*** Input data ***
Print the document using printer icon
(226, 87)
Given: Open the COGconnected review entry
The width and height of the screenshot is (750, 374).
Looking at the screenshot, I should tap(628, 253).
*** End of Input data ***
Problem statement: For this exercise, the answer is the lines from the one containing "Given: Open the COGconnected review entry" through the end of the listing above, reproduced exactly.

Output for this task:
Given: Open the COGconnected review entry
The width and height of the screenshot is (750, 374).
Looking at the screenshot, I should tap(628, 253).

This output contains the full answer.